Noethe watched with a slight frown, as if only mildly perturbed that billions were dying. "It will get worse," he finally said. "Warp travel is going to grind to a standstill very soon. The human hegemony will collapse. Perhaps not all at once, or perhaps it will happen tomorrow. But we are on the precipice of an age of darkness that will span many generations."

"Humanity cannot truly recover from such a darkness without the full power of hope," Erda said, in perfect time with Neothe.

"And you have a role to play in bringing hope back," Al-Khidr finished.

"I don't understand…"

"Telos did not die. She cannot, not while any human has hope in their heart," Neothe explained. "Instead, the Destroyer of All Things shattered her into shards. A portion of that shattered whole stands beside you. Both other shards exist, and will, we believe, return."

"You believe I'll have a role in this return?"

Erda leaned forward, her gaze as intense as Neothe's, if not quite as powerful. "You have a vital role, even if the fates have not allowed us to see the nature of it. What we know is that you will lead your flock from Earth into the stars. You have already done this, and you will do this. It is written in the stars."

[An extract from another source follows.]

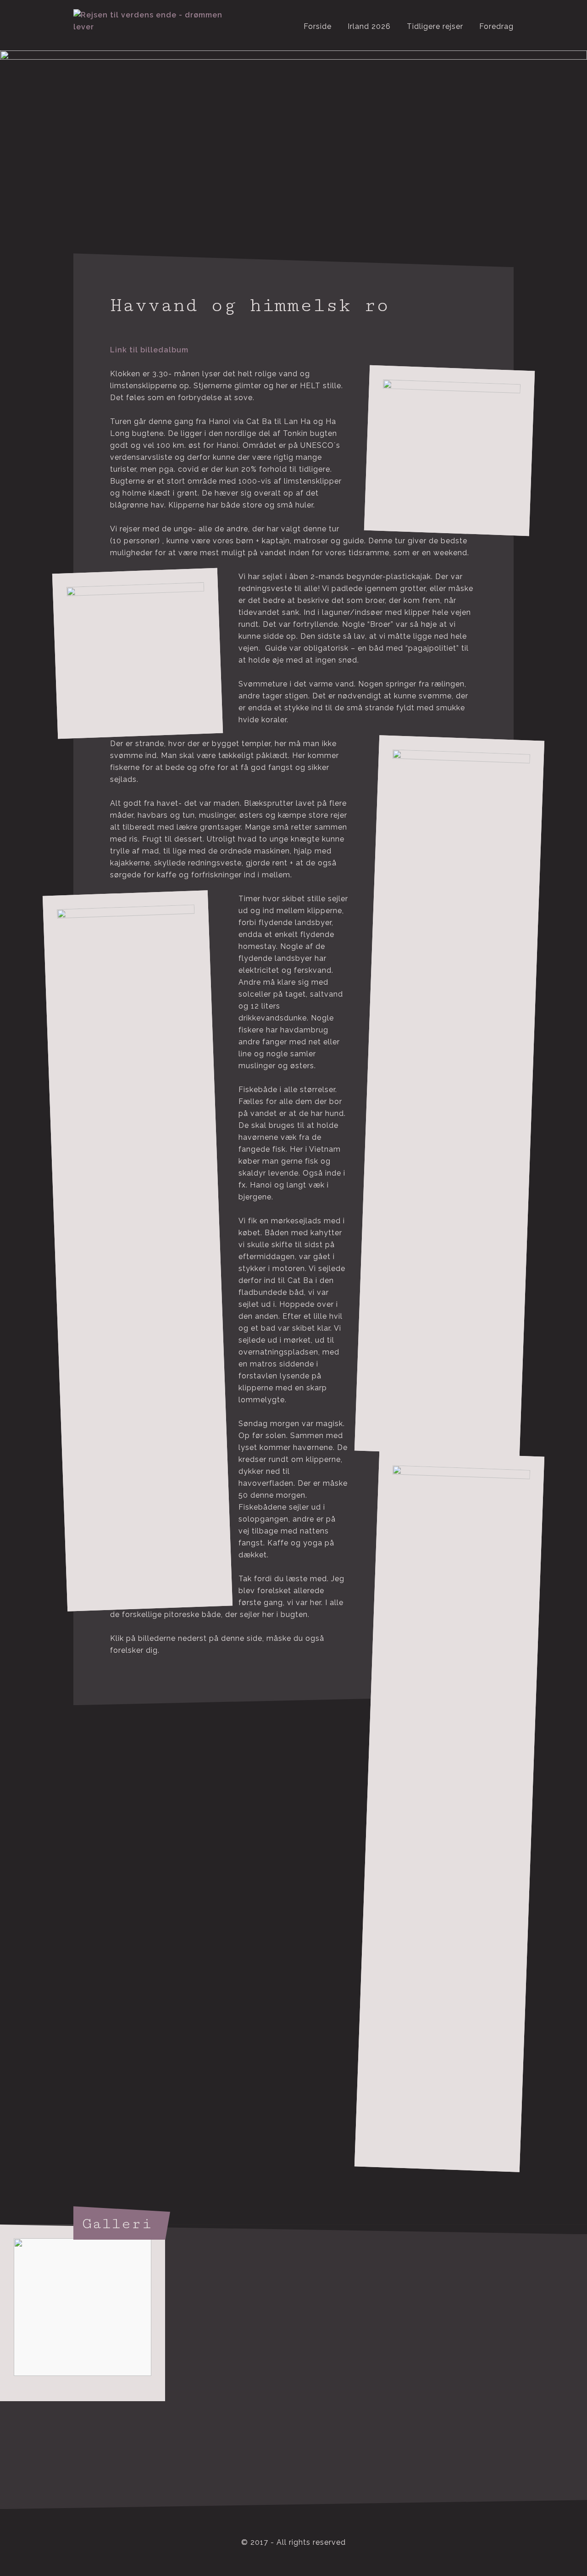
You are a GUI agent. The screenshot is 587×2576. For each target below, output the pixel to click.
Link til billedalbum (149, 350)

"But how? All civilian ship construction has been federalized, and all existing ships are being seized. We've been trying for years, since I was first exalted as Pythia!"

The hologram shimmered, and for a moment Tina felt as if slapped. The image she was the ship from her vision–the vision she had the day she was exalted.

"When completed, this will be the most advanced ship ever designed," Neothe said. "I had a hand in its engineering. Its shielding is temporal, and should allow it to navigate the storms that are sweeping through the Warp."

"But it's military," Tina said. "Taylor confirmed it's not available to us."

"That is why we are going to help you steal it," Neothe said.